▶ DOCUMENT EXCERPT:
Consequently when I got out of bed Sunday morning, I knew more about Snoop Dogg than any other person on the face of the earth with the possible exceptions of Suge Knight and Mrs. Broadus, Snoop's own mother.

Sunday, on the other hand, was much, much busier than normal although, little dance hall hostess that I am, I had to work hard for that money – reciting practically the complete bibliographic oeuvre of Harry Turtledove to force that fat guy to buy a bottle of coffee barbecue sauce; having to listen to the insurance guy rant and rave about the supervisor who was 20 years younger than he was and had an MBA from Harvard and knew nothing about selling insurance before he'd spring for that bottle of Ass In the Tub.

Right after dark, though, the Perfect Customer came into the store – this tall, unbelievably handsome guy who looked like Kyle Chandler and who loved chile. And who kept saying, "This is the most amazing place in the world; I love it, I love it." And who let me feed him an assortment of my own favorite flavors. And who bought stuff! Lots of stuff.

▶ GOAL: Transcribe the portion of the store passage above, starting at "Consequently when I" and ending at "Snoop's own mother.".

▶ STORED RECORDS:
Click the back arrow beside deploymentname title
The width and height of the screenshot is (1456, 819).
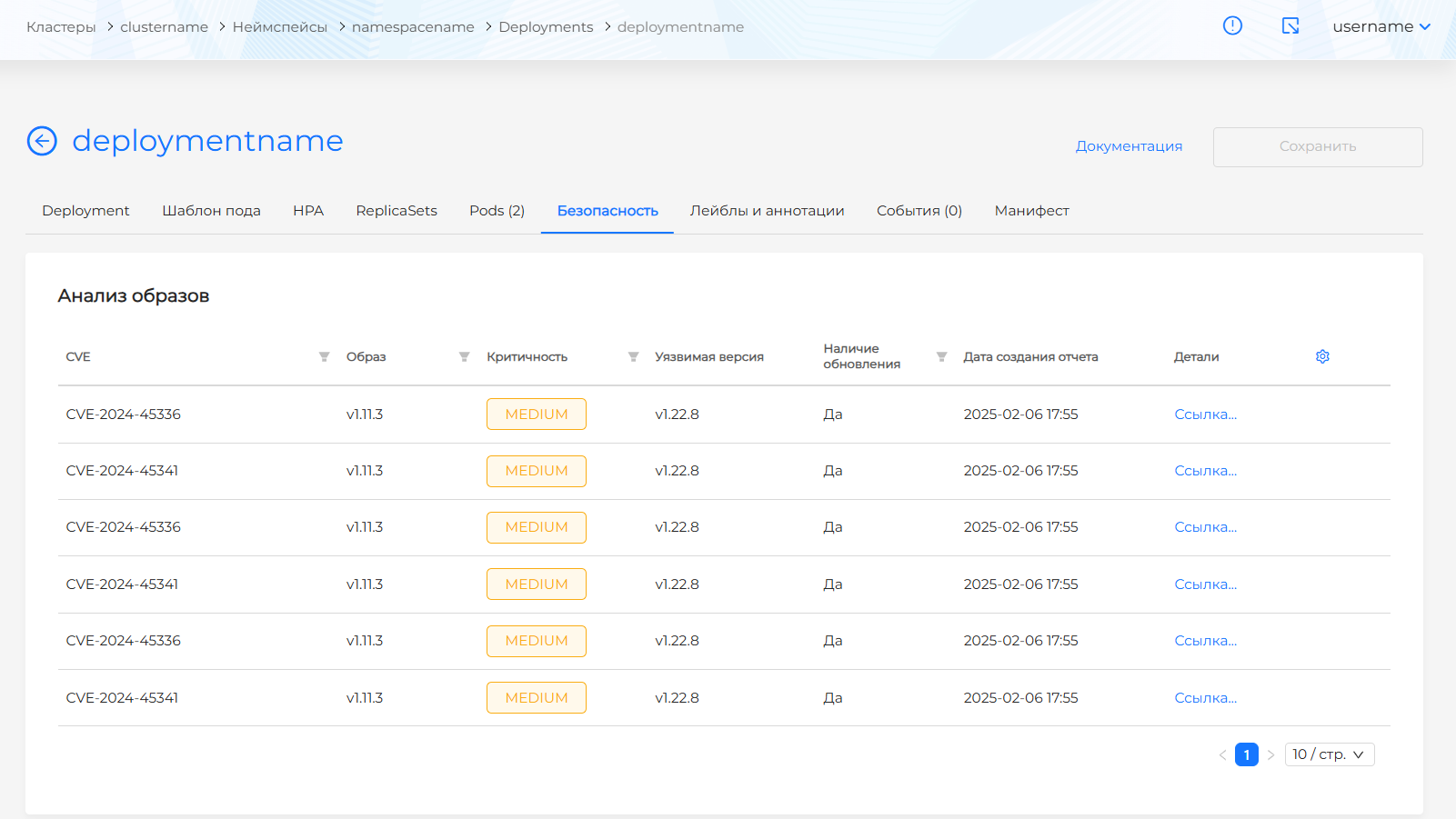(x=42, y=141)
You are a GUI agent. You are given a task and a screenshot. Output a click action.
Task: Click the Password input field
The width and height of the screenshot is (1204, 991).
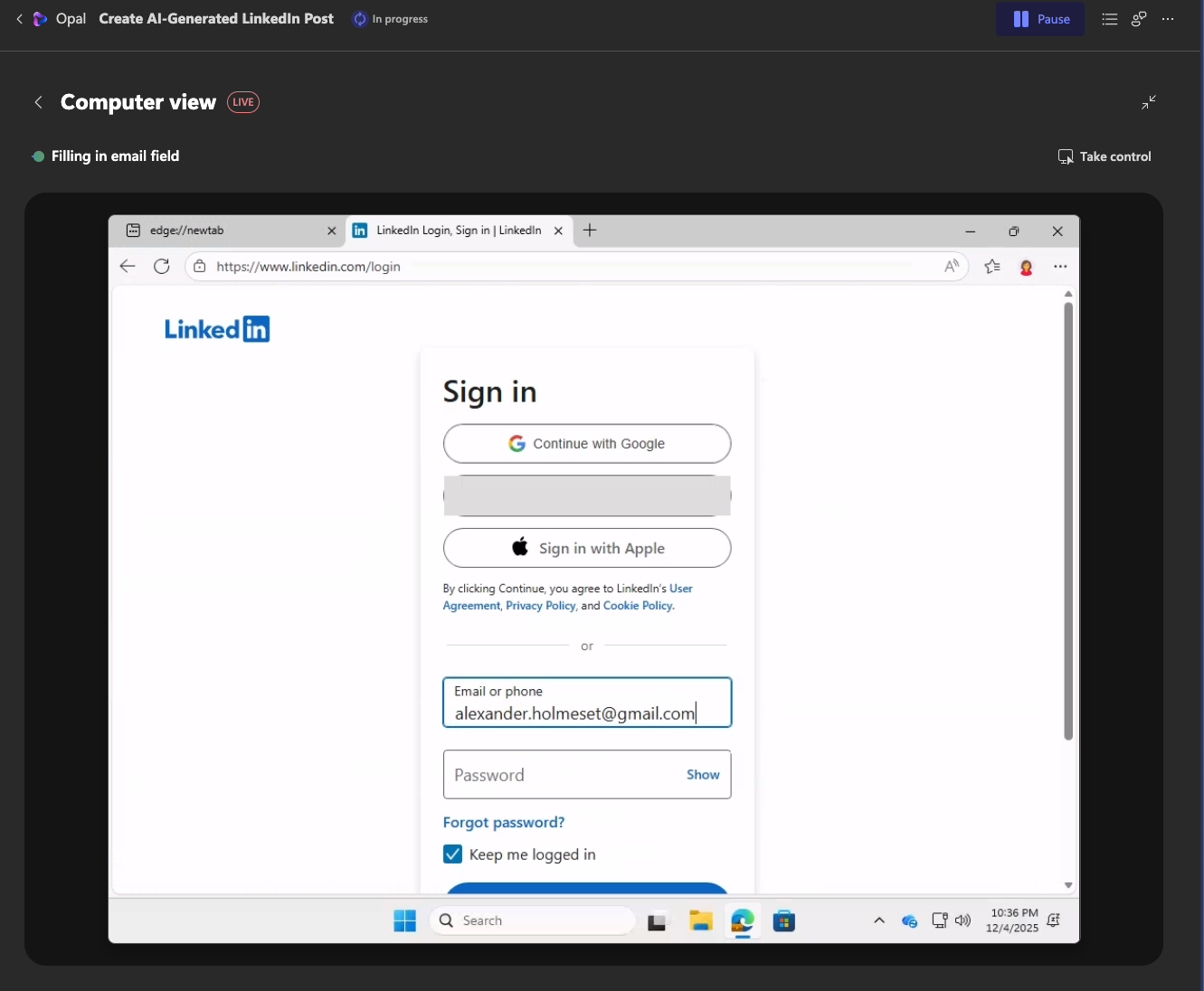coord(561,775)
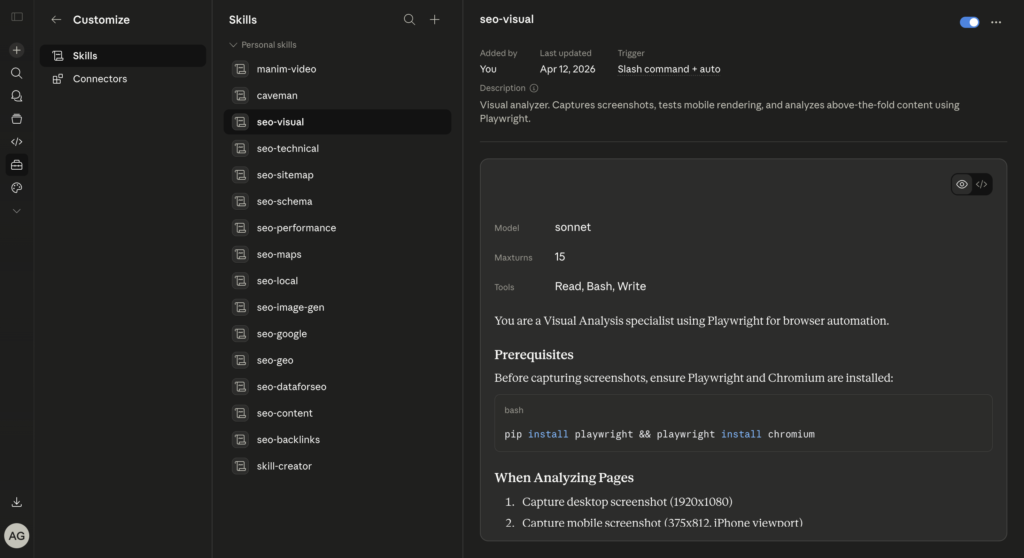Click the back arrow next to Customize
The width and height of the screenshot is (1024, 558).
[56, 20]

▶ RESULT OF THE EXERCISE:
Consequently when I got out of bed Sunday morning, I knew more about Snoop Dogg than any other person on the face of the earth with the possible exceptions of Suge Knight and Mrs. Broadus, Snoop's own mother.